En la nueva versión, la norma ya nos especifica de forma clara tres puntos fundamentales:
- Los documentos generados deben contener información para resolver las vulnerabilidades conocidas en estos sistemas.
- Deben estar alineados a los documentos emitidos y aceptados por la industria para el endurecimiento de los mismos.
- Las referencias aceptadas por PCI-DSS sin limitarse a las mismas son CIS, ISO, SANS, NIST pudiendo considerarse las emitidas adicionalmente por los proveedores (Ej. Microsoft, CISCO, HP, Redhat, Etc.)
Y dentro de esto se verificara:
Que la documentación este alineado a estándares reconocidos, que se actualicen los documentos con regularidad para reflejar que se estén aplicando soluciones a vulnerabilidades conocidas, que estos estándares se apliquen en todo sistema nuevo y finalmente que se incluyan en la documentación los puntos 2.2.1 – Implementar una sola función por servidor y 2.2.4 – Eliminar todas las funcionalidades no esenciales.

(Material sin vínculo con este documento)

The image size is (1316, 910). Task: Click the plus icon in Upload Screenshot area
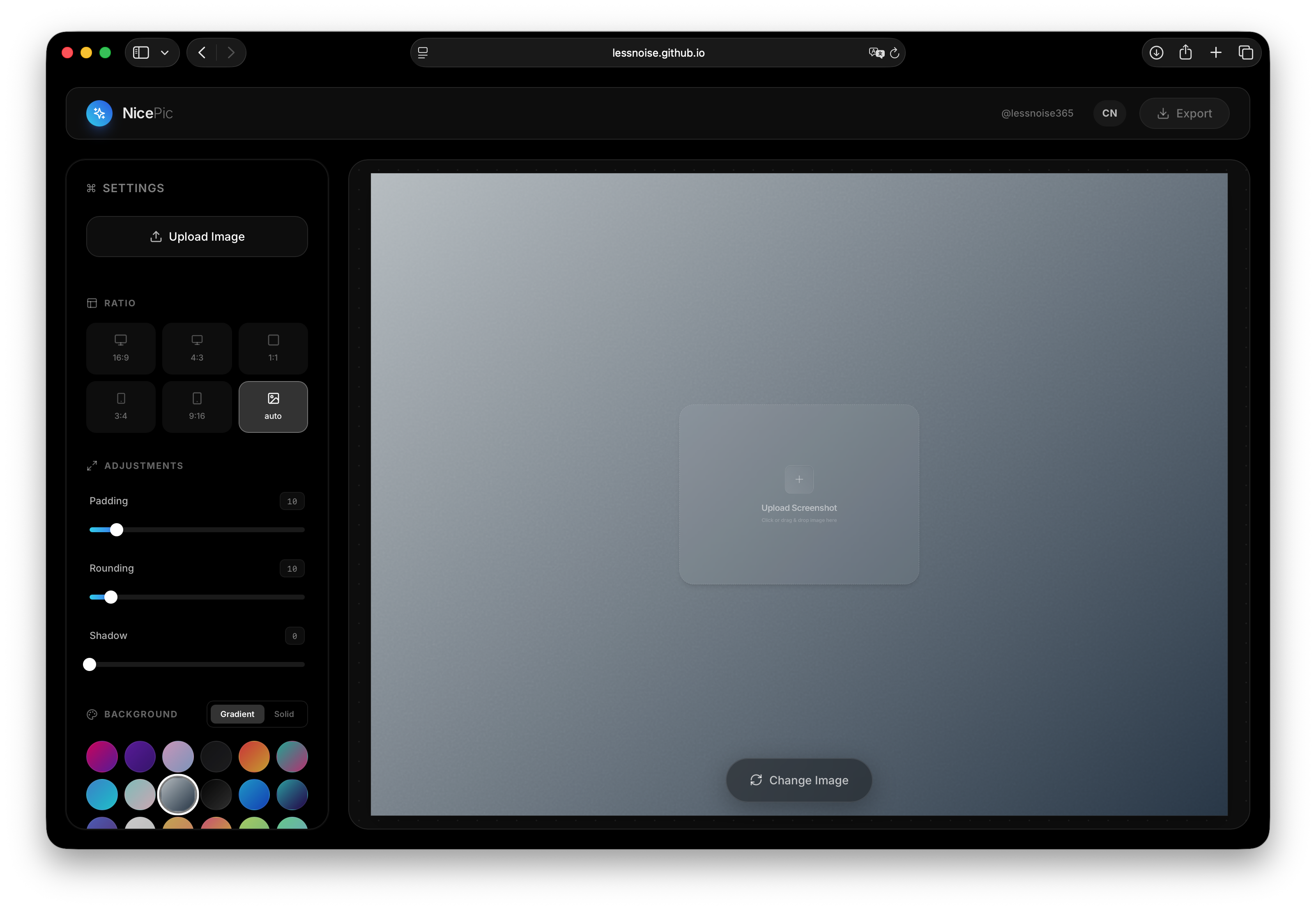coord(799,479)
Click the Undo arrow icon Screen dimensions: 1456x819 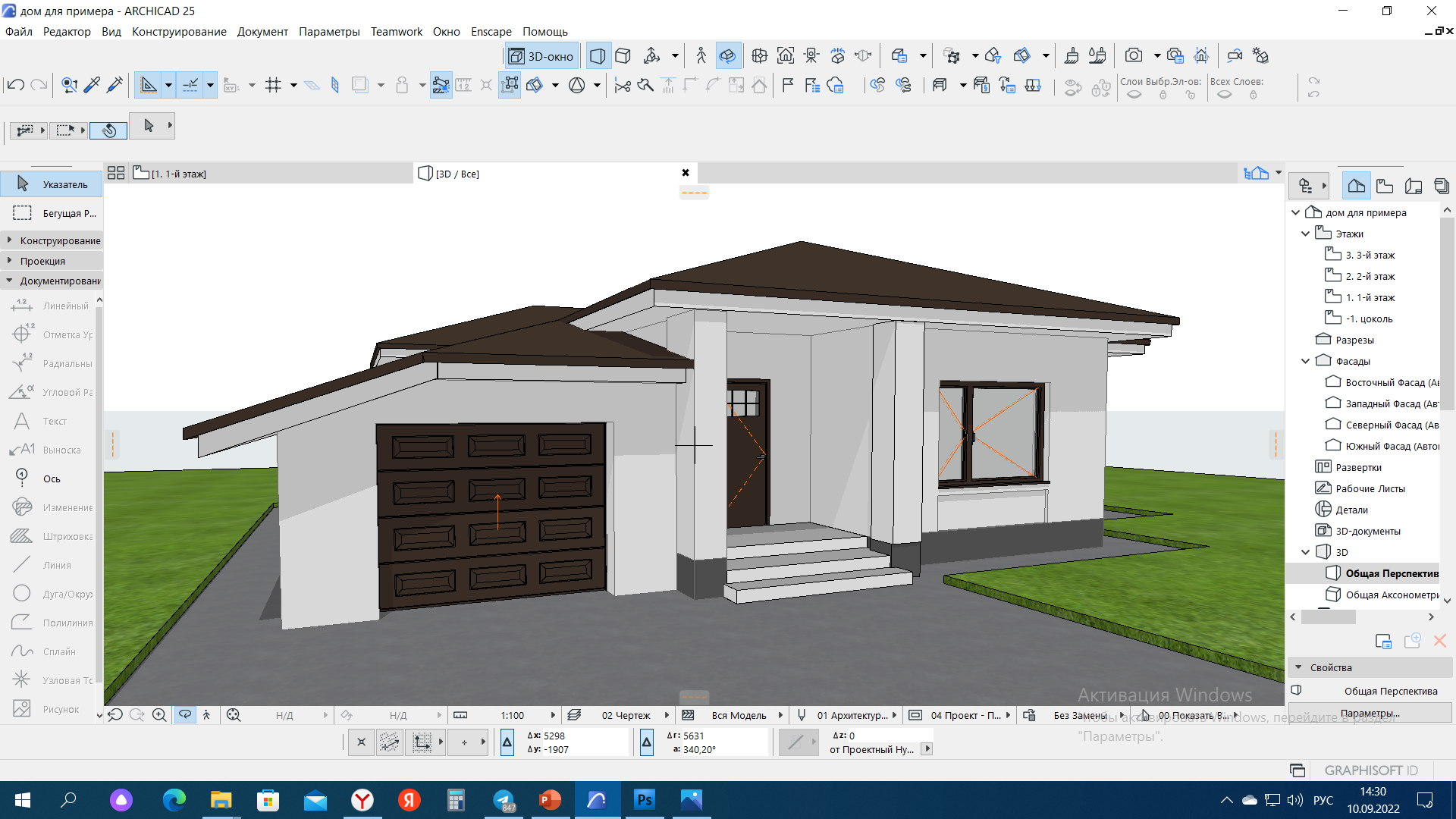point(15,85)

De esta forma en la nueva versión no debe quedar duda sobre como elaborar esta documentación que es esencial para mantener un mejor nivel de seguridad en todos los elementos del sistema.
Referencias:
Plantillas de Configuración para la Infraestructura Tecnológica
PCI-DSS – Libreria de Documentos
Según PCI-DSS 2.0
2.2: Desarrollar estándares de configuración para todos los componentes del sistema. Asegúrese de que estas plantillas contengan información para administrar las vulnerabilidades más conocidas para estos sistemas y que son compatibles con las normas aceptadas en la industria respecto al endurecimiento del sistema.
Las referencias en endurecimiento aceptadas sin limitarse a las mismas para la elaboración de las plantillas son:
- Center for Internet Security (CIS)
- International Organization for Standardization (ISO)
- SysAdmin Audit Network Security (SANS) Institute
- National Institute of Standards Technology (NIST)
NOTA: El documento actual de PCI a la fecha de publicación no tiene una traducción oficial al español, el texto incluido es una traducción realizada para el artículo.